§ Exercise directions: Lines with the string "computer" in the data below: report how many there are, and write nothing but the number.

§ Input:
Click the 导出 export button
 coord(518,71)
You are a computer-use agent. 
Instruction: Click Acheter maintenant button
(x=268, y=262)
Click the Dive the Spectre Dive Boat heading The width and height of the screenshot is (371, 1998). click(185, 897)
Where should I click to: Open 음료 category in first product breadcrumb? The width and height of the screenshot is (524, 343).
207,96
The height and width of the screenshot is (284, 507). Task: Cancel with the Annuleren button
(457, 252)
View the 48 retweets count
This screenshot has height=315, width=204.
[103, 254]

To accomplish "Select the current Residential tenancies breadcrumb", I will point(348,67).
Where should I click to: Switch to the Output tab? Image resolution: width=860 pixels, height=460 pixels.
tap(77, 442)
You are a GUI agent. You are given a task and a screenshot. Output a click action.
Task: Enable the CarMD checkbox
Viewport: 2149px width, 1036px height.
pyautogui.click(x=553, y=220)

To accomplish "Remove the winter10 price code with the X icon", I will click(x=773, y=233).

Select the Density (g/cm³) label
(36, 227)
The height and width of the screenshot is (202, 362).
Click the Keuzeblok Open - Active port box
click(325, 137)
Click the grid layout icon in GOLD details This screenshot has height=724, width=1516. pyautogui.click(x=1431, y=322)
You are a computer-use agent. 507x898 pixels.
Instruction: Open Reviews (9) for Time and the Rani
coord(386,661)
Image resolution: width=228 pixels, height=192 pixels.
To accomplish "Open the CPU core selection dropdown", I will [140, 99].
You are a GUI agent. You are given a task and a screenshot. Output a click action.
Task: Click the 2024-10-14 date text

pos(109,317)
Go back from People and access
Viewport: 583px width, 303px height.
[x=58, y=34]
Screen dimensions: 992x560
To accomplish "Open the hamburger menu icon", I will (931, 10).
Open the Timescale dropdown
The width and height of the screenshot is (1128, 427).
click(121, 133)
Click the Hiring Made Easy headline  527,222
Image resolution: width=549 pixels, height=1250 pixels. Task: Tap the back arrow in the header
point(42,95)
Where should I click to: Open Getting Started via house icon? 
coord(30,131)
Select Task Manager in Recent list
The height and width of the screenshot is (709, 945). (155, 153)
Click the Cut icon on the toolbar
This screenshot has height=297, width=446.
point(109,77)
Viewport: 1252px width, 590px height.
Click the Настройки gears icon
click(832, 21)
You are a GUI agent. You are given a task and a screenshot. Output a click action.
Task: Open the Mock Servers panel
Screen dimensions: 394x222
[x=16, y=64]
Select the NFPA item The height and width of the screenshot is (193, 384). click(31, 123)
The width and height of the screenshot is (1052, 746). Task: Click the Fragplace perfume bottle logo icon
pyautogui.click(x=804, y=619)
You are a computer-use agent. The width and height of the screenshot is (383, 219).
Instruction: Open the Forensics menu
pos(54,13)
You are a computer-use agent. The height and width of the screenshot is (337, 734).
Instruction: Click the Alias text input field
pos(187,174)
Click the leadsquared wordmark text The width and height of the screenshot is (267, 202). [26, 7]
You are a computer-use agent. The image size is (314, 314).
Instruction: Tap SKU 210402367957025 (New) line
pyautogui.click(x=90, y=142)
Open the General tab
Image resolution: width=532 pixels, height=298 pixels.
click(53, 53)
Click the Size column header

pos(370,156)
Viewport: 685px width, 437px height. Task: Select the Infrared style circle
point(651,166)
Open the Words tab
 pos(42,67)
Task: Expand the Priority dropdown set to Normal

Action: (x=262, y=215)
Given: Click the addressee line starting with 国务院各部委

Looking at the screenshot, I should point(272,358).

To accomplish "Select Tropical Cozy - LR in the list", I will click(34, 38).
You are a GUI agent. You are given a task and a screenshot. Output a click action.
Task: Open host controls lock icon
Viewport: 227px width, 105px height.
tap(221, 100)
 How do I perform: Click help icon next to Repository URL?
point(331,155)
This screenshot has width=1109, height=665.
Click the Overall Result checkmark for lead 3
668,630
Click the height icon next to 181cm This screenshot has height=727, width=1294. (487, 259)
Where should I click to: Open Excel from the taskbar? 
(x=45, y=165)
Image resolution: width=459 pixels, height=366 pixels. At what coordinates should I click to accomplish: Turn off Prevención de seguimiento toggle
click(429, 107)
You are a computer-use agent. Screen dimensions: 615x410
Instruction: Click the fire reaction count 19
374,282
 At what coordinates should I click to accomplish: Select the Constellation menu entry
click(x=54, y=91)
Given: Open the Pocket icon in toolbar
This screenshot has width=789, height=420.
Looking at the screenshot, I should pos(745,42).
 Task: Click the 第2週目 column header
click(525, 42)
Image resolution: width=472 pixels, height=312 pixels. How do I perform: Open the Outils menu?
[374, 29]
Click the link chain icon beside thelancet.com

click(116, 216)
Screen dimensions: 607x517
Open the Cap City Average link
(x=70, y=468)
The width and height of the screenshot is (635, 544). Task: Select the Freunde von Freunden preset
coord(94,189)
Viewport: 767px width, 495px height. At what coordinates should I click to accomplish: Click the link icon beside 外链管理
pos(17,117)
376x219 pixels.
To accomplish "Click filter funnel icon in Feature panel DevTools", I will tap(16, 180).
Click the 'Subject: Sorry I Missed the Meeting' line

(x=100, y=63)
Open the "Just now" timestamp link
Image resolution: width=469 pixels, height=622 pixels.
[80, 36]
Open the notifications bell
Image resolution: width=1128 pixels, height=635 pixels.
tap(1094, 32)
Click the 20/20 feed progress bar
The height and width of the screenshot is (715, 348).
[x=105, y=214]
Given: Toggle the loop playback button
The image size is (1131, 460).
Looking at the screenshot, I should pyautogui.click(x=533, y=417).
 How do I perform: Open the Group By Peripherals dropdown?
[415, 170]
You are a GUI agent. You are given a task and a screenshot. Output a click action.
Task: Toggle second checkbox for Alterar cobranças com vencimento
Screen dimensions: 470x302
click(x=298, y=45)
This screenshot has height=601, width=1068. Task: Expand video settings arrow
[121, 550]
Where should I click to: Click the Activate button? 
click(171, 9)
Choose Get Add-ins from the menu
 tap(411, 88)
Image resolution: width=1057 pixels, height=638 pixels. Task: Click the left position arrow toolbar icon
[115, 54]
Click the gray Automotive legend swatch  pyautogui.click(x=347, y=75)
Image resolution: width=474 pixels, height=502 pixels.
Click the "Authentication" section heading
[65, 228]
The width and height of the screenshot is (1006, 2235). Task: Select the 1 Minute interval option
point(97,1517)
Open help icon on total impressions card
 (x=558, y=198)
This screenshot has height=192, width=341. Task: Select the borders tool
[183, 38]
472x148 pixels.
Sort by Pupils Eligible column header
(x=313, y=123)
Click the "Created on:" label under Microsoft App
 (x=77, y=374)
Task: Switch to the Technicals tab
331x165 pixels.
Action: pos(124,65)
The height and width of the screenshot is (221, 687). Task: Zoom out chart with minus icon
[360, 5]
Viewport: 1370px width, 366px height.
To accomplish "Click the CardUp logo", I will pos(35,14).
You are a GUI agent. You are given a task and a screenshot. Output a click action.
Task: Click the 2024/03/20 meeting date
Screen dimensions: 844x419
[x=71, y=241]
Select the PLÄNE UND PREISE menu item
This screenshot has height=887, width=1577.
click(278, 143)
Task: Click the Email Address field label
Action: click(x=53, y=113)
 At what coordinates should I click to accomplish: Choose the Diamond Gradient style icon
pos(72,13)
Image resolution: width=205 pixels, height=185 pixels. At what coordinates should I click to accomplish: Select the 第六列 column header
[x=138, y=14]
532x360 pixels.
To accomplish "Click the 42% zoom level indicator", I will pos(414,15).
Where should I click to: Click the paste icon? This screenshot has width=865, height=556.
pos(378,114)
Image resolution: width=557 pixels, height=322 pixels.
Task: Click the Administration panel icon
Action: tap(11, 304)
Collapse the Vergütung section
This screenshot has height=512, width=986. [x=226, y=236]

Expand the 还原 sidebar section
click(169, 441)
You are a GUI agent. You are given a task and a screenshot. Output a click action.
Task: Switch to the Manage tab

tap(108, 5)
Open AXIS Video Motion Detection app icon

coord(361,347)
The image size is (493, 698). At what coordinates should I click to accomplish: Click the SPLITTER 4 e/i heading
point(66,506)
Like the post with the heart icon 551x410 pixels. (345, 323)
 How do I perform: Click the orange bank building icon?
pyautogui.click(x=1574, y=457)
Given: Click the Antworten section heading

§ Answer section: 6